Ding mobilise Liberian Diaspora as Ebola spreads

Ding works with West African operator partners to make it easy for people to support their loved ones in Liberia through the unrivalled power of a topped-up mobile phone.

Dublin, Ireland – 28th November 2014 -- ding*, the world’s largest international top-up provider, is dropping its fees to Liberia for the month of December in an effort to improve communications and spread information in the areas affected by Ebola. They have also partnered with Liberia’s top mobile operators running a double bonus promotion with Lonestar and an exclusive 500% bonus with Cellcom to make it as easy as possible to top-up mobile phones in West Africa.

Mark Roden, founder and CEO of ding*, urges people to remember the power of top-up in times of crisis. “The importance of fully functional mobile phones in times of emergency cannot be over stated. A topped-up phone allows people to communicate and gives them access to data which offers a wealth of valuable information.”
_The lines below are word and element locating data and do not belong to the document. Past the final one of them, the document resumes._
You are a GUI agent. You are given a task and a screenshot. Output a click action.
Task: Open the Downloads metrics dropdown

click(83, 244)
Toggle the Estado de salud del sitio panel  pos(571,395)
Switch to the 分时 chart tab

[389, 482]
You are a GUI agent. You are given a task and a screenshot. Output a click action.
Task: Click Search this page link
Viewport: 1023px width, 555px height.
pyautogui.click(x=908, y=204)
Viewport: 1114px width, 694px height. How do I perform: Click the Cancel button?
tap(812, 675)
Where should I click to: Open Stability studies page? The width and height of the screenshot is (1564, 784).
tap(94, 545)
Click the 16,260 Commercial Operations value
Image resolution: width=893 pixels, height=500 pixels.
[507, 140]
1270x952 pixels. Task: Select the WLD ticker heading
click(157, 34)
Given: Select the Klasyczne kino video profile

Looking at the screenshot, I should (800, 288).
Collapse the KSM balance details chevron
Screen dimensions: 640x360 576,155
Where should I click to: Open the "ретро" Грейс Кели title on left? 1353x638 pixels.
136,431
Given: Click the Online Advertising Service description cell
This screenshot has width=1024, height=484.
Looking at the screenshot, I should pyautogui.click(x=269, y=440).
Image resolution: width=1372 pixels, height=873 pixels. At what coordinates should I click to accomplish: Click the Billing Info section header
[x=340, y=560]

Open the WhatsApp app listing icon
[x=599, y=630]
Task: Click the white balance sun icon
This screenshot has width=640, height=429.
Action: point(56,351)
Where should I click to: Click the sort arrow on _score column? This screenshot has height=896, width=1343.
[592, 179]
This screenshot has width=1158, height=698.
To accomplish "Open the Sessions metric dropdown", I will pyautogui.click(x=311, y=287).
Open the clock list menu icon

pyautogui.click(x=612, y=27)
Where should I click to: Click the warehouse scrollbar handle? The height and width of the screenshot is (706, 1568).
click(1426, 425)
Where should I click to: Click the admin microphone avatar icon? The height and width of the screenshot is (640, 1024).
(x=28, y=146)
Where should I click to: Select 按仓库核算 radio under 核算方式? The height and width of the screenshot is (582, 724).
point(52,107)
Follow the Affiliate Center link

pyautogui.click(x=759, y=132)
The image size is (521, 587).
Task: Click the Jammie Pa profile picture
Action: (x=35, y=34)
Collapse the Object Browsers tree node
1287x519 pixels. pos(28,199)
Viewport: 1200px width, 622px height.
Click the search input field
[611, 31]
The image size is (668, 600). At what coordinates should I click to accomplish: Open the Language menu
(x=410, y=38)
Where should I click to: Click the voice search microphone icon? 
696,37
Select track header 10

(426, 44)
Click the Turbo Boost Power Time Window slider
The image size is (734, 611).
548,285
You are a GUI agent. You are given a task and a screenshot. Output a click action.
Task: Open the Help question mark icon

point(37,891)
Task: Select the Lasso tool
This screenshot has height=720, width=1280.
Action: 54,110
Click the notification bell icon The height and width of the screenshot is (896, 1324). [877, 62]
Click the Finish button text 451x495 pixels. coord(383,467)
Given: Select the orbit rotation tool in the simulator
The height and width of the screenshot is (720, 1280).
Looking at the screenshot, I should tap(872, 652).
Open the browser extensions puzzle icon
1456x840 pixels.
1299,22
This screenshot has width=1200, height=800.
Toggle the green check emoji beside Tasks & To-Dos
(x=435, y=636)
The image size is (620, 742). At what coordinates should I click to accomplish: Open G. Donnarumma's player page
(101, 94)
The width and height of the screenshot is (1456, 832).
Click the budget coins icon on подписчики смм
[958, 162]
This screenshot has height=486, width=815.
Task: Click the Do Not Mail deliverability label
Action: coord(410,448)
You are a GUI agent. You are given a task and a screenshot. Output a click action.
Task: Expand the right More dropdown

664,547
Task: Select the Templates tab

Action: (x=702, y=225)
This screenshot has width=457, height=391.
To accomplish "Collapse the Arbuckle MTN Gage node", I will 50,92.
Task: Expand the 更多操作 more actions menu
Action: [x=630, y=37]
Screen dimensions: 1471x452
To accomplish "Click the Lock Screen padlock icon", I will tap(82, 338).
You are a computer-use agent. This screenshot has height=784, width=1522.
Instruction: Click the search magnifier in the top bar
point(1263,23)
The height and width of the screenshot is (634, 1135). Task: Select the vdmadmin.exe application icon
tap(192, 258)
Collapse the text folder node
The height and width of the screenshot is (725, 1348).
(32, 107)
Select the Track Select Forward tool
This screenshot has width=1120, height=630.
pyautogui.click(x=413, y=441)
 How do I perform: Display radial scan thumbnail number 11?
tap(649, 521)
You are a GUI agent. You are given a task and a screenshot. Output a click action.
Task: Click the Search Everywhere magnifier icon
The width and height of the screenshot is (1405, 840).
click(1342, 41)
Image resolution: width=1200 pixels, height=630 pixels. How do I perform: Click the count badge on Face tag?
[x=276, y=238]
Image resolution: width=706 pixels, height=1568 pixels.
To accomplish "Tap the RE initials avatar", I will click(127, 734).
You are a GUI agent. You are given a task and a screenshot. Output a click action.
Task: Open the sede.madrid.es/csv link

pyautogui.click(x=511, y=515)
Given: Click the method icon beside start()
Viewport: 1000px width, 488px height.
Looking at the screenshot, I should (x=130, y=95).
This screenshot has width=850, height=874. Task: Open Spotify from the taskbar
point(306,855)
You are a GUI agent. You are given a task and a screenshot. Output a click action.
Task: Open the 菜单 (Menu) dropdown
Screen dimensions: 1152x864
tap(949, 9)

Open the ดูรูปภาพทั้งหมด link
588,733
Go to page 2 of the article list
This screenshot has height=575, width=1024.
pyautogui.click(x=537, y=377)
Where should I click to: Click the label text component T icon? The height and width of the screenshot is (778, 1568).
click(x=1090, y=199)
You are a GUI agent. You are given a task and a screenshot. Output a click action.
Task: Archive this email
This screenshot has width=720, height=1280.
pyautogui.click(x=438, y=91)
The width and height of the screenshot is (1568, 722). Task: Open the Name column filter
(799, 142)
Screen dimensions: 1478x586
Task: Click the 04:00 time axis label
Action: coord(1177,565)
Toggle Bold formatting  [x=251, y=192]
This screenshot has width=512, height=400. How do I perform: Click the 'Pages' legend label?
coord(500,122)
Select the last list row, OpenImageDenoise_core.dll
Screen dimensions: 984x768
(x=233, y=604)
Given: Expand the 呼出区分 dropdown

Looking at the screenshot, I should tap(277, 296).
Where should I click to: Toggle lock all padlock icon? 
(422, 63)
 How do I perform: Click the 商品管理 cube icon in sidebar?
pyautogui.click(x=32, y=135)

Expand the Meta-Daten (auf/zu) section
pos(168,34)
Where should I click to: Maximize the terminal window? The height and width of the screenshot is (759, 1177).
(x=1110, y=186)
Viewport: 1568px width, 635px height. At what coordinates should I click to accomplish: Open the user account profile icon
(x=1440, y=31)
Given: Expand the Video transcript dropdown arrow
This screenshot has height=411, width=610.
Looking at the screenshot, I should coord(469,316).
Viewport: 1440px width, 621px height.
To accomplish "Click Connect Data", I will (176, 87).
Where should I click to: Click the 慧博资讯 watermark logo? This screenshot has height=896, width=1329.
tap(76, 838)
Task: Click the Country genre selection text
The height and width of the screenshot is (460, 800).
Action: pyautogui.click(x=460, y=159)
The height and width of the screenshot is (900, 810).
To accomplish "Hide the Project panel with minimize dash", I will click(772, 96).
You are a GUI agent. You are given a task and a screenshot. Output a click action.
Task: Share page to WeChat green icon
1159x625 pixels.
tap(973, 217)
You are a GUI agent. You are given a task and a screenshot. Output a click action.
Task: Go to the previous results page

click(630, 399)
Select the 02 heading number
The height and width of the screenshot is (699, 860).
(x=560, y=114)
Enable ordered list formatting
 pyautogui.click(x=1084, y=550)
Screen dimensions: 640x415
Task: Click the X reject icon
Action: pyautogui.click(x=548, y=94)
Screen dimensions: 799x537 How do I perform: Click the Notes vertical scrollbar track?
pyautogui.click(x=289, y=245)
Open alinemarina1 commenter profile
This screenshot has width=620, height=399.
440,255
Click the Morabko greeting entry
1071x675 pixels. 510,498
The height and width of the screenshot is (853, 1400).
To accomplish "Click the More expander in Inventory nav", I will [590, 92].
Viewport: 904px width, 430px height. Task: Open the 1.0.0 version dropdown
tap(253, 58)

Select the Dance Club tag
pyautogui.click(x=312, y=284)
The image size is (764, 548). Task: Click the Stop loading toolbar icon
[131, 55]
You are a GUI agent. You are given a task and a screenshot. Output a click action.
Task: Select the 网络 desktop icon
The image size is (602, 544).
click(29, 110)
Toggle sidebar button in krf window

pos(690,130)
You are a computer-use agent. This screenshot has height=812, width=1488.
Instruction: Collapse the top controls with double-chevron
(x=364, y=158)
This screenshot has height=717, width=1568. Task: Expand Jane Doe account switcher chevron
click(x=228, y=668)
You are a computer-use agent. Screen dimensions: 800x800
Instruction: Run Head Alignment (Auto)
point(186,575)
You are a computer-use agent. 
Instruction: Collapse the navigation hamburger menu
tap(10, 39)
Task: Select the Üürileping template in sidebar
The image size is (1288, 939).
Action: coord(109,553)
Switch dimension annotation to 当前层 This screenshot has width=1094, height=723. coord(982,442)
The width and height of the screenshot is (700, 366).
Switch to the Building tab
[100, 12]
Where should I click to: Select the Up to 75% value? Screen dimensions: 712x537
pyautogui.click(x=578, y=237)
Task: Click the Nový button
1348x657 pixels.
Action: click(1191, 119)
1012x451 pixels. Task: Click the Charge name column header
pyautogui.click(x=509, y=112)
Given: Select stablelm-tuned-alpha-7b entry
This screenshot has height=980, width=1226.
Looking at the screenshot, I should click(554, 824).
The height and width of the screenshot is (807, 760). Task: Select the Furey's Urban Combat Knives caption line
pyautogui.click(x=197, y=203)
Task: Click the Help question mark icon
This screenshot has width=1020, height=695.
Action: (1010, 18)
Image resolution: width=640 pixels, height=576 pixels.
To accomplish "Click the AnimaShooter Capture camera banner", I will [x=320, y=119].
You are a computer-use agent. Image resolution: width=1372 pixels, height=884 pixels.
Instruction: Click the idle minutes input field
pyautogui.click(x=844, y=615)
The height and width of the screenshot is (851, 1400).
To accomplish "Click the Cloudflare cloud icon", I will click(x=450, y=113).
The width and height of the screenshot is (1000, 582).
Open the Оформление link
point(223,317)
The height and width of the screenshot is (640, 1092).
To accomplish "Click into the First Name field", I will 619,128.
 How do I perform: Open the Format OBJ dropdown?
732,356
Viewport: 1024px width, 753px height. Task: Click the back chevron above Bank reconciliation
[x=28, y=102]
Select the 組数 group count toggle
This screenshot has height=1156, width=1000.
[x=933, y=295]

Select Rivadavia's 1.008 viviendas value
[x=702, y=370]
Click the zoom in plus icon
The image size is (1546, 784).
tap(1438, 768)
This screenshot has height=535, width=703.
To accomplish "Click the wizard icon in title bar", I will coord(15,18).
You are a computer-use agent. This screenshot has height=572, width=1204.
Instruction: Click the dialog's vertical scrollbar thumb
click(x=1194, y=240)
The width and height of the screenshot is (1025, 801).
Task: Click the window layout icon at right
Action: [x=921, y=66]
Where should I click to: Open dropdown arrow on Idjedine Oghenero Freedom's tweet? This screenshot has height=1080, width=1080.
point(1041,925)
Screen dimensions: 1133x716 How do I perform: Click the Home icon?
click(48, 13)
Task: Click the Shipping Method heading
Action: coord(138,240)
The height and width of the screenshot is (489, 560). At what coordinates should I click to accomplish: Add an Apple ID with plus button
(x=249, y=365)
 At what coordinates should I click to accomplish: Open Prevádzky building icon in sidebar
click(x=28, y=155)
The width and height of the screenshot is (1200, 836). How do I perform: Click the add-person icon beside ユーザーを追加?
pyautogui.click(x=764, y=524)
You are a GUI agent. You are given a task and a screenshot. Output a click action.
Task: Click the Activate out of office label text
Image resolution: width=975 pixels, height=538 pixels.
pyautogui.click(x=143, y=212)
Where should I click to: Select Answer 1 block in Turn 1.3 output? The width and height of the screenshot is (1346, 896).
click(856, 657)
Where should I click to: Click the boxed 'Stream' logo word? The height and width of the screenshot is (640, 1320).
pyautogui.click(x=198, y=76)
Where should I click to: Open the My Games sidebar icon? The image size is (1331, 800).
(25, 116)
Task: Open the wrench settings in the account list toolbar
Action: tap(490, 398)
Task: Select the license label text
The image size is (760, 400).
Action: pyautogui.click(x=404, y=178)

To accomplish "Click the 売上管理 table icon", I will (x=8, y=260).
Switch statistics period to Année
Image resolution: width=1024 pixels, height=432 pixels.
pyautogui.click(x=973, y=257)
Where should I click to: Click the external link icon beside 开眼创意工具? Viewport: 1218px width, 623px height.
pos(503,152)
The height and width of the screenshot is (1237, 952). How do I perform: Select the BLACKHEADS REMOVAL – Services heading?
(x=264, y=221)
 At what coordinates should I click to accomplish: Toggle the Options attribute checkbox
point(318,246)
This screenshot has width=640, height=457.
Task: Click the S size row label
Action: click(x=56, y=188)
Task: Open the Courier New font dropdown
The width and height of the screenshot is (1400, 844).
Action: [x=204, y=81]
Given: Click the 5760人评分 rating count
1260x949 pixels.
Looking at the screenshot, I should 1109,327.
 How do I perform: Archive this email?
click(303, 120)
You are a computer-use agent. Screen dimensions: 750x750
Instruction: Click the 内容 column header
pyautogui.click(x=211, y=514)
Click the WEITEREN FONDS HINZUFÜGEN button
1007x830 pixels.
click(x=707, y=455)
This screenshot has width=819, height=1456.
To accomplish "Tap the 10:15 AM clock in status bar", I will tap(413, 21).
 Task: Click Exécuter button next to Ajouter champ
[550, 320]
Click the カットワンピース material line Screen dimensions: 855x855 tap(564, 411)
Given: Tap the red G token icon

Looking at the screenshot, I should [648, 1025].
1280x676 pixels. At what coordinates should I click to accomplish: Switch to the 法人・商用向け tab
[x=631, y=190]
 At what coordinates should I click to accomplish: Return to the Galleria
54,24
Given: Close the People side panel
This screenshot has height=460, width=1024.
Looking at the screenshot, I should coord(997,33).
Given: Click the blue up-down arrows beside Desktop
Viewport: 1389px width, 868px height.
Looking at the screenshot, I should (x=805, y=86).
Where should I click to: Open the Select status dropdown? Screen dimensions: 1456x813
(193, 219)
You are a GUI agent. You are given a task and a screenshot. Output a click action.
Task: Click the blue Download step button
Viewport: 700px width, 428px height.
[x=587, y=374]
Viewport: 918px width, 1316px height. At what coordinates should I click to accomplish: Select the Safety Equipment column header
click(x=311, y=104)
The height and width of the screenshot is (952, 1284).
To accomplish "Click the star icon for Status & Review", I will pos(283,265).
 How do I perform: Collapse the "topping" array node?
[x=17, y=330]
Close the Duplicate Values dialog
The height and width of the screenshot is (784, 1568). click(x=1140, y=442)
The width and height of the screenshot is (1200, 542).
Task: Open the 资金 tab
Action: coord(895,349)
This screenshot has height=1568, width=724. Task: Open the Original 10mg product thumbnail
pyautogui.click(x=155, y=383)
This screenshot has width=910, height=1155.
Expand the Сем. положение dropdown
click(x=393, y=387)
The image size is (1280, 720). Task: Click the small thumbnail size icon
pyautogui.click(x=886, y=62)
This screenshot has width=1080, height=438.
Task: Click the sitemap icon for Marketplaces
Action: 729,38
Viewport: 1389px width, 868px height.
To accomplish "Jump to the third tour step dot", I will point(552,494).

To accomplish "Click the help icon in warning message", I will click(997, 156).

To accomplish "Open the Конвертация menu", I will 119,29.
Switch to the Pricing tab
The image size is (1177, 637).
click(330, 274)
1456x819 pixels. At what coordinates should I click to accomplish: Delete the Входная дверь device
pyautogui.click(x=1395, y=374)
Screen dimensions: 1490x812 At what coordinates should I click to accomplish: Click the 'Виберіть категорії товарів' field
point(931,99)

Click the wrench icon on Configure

At the root of the problem of the spread of Ebola is a lack of understanding of the disease such as symptoms and contagion. This especially impacts people in rural communities. As is widely reported, good communications are critical in building awareness of the disease and sharing preventative tips with a wide audience. By dropping fees and offering additional free airtime, ding* and its mobile operator partners hope to mobilize the Liberian Diaspora making it easy for them to send real, tangible support to their loved ones back home. This support can mean the difference between life and death as by sending top-up, they give their loved ones a powerful lifeline that gives them access to vital medical information as well as the ability to share it with other family members and friends.

“We are calling on the Liberian Diaspora and anyone who is in a position to help, to remember how powerful the mobile phone is in the fight against Ebola. We have dropped our fees to make it even easier for people to play their part and keep mobile phones in West Africa topped-up.” adds Mark Roden.